In addition, conflict-of-interest concerns affect medical education. Physicians who are faculty in AHCs have an important responsibility to both model and teach strategies for acquisition and application of new knowledge to trainees. This responsibility adds a compelling need for those faculty to use the most objective educational sources and to teach trainees how to evaluate and use new clinical information.
Capitalizing on the scientific opportunities of the future will require the relationship of academic medicine and industry to be conducted with the highest ethical standards. Therefore, the content of policies governing the relationship between commercial interests and physicians should be based completely on the precepts of medical professionalism. Namely,
* physicians must act in the interests of their patients first and foremost if they are to fulfill their responsibilities to patients and to society;
* physicians must use the most up-to-date and objective sources of information in determining which interventions are best for their patients;
* physicians must be attentive to the cost and value of medical interventions; and
* physicians’ therapeutic relationship with patients must not be influenced by personal gain.
Although many agree with these basic precepts, physicians may believe that marketing does not substantially affect their practice patterns despite considerable evidence to the contrary and that a wide range of behaviors in their relationships with industry are ethically acceptable.7–9 Because my colleagues and I at YSM and BUSM/BMC believed otherwise, we helped develop new policies at our institutions, which I now describe.
Lessons Learned at Two Institutions
Working with a number of colleagues, I led the development of new policies governing relationships with industry at YSM and BUSM/BMC while serving as chair (interim chair at YSM) of the department of medicine at each institution. The process at YSM required 11 months and culminated in the publication of new guidelines in May 2005.6 After nine months of deliberation at BUSM/BMC, new policies were approved in August 2007.10 The content of the YSM and BUSM/BMC policies are summarized in Table 1. The resulting policies were more stringent than the previous policies at the two institutions and required substantial effort to achieve a consensus. Moreover, enough time has passed that the effects of implementing the policies at the two institutions can be partially assessed.
Achieving a consensus
A deliberate process is important.
An inclusive and iterative process to formulate the policies was critically important in reaching consensus and faculty and institutional buy-in. The process for developing policies was similar at YSM and BUMC/BMC. At both institutions, the chairs of the clinical departments were asked to initiate an inclusive process to examine and develop new policies. A subcommittee of chairs created a draft set of policies for further review by the larger group. The draft policies were distributed to faculty and organizational leadership, including representatives of the conflict-of-interest committee at each school, to secure broad input into further modifications of the policies. At YSM, the Faculty Practice Plan Board (Yale Medical Group) refined the guidelines and insured that they were consistent with the policies of YSM’s major affiliate, Yale-New Haven Hospital. A draft of the guidelines was distributed to representatives of local pharmaceutical companies for comment as well. At BUSM/BMC, the policy was reviewed and approved by the Medical Executive Committee of Boston Medical Center and by the Clinical Chairs Committee of the Boston University School of Medicine.

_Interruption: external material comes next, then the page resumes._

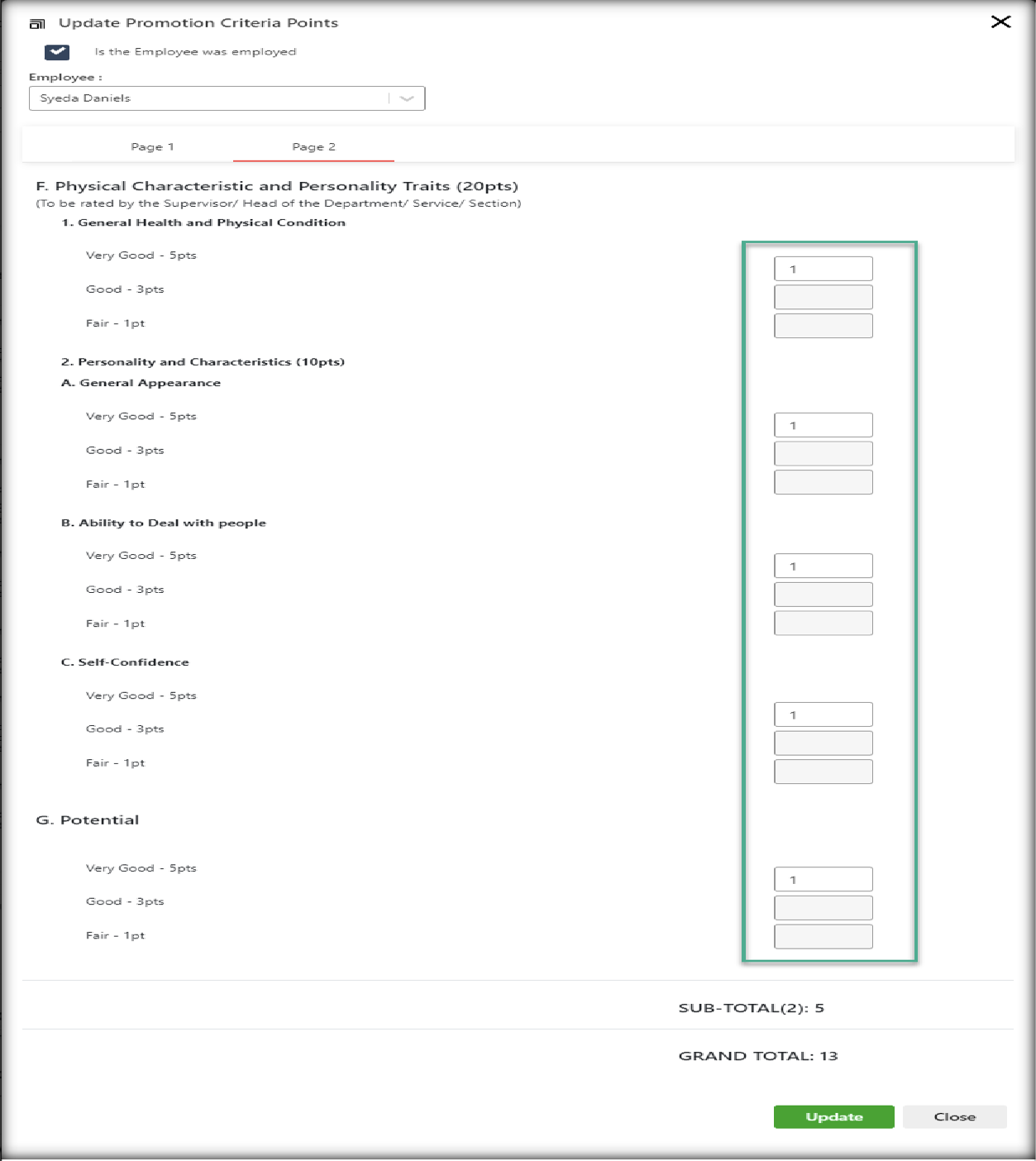Click Ability to Deal Very Good field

Multiple drafts of the policies were modified after receiving faculty input and were tabled on several occasions at the board level of both institutions. Incorporation of the input on the draft policies improved their clarity and increased the level of support among the faculty. The suggestions of the respective offices of the general counsel at both institutions were very useful in identifying potential legal ramifications of the policies as well as improving their wording.

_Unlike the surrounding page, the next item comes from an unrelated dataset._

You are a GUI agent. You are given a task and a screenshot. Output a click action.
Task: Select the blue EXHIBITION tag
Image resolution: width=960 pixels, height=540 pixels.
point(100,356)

The governance structure of each institution includes both a faculty practice plan and also a research-intensive medical school with a single major affiliated hospital. This structure facilitated discussions among the stakeholders. Medical schools with multiple affiliated hospitals or with substantial numbers of community-based faculty would likely need more diverse representation in the process of formulating new policies.
Support for more stringent policies is strong.

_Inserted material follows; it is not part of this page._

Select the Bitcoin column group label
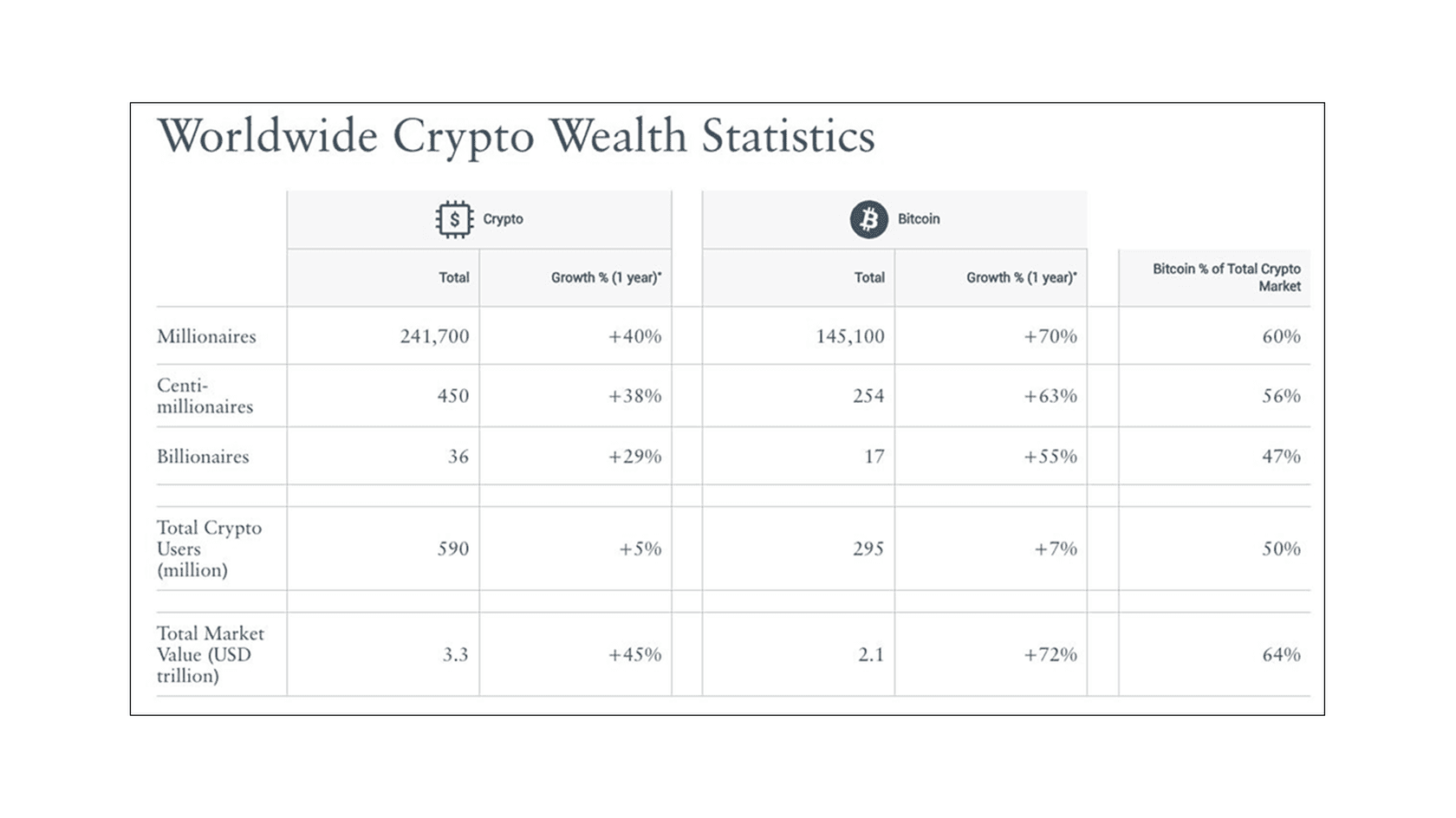This screenshot has height=818, width=1456. 919,219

The most striking aspect of composing the policies at YSM and BUSM/BMC was the remarkable degree of interest in strengthening existing policies. Although there were disagreements regarding content, the overwhelming majority of faculty and chairs supported the initiative and ultimately voted affirmatively on the policies. Similarly, the leadership of YSM and BUSM/BMC were also very supportive of the initiative.
Compromise is necessary.
Although there was agreement with most of the provisions and intent of the policies, opposition to one or two elements arose during the course of the discussion. It should be noted that the votes for approval of the final policies were overwhelmingly affirmative but were not unanimous at either institution. To reach consensus during the deliberative process, compromises in content were made.
* First, the policies focused on activities that occurred on campus. Many faculty believed that it would be too difficult to enforce provisions governing activities off campus, and some believed that it was too intrusive to dictate behaviors off campus.
* Second, the policies were focused on physicians (YSM) and clinicians (BUSM/BMC) but not on nonclinical staff such as administrators. Although there was no opposition from the administration at the two institutions to being included in the policies, we chose to limit the focus to the professional standards of clinicians, including trainees, both medical students and residents.
* Third, the policies did not apply to community-based or voluntary faculty, because the decision-making bodies at YSM and BUSM/BMC did not represent that group of physicians. Moreover, we felt that enforcement of the provisions of the policies at practice sites in the community would be impractical.
* Fourth, participation in speaker’s bureaus or other similar activities was not prohibited. Instead, both institutions developed more explicit guidelines for participating in industry-sponsored educational activities.
* Fifth, although the requirement that all industry contributions to continuing medical education (CME) be submitted through the respective development offices provides additional oversight, it does not provide the same level of protection against conflict of interest as that recommended by Brennan et al.5
* Finally, we chose not to address the relationships involving collaborative research with industry. The complexities of this relationship are governed by a number of federal, state, and local rules. In addition, other university committees were charged with considering research relationships.
These experiences illustrate the challenges in reaching a consensus on the policies and the need to continually refine the policies in the future. The admonition that “perfect may be the enemy of good” seems particularly relevant in retrospect. Nonetheless, the modifications in content should not obscure the strong consensus regarding the fundamental tenets of the policies.
Faculty viewpoints of the industry relationship are complex.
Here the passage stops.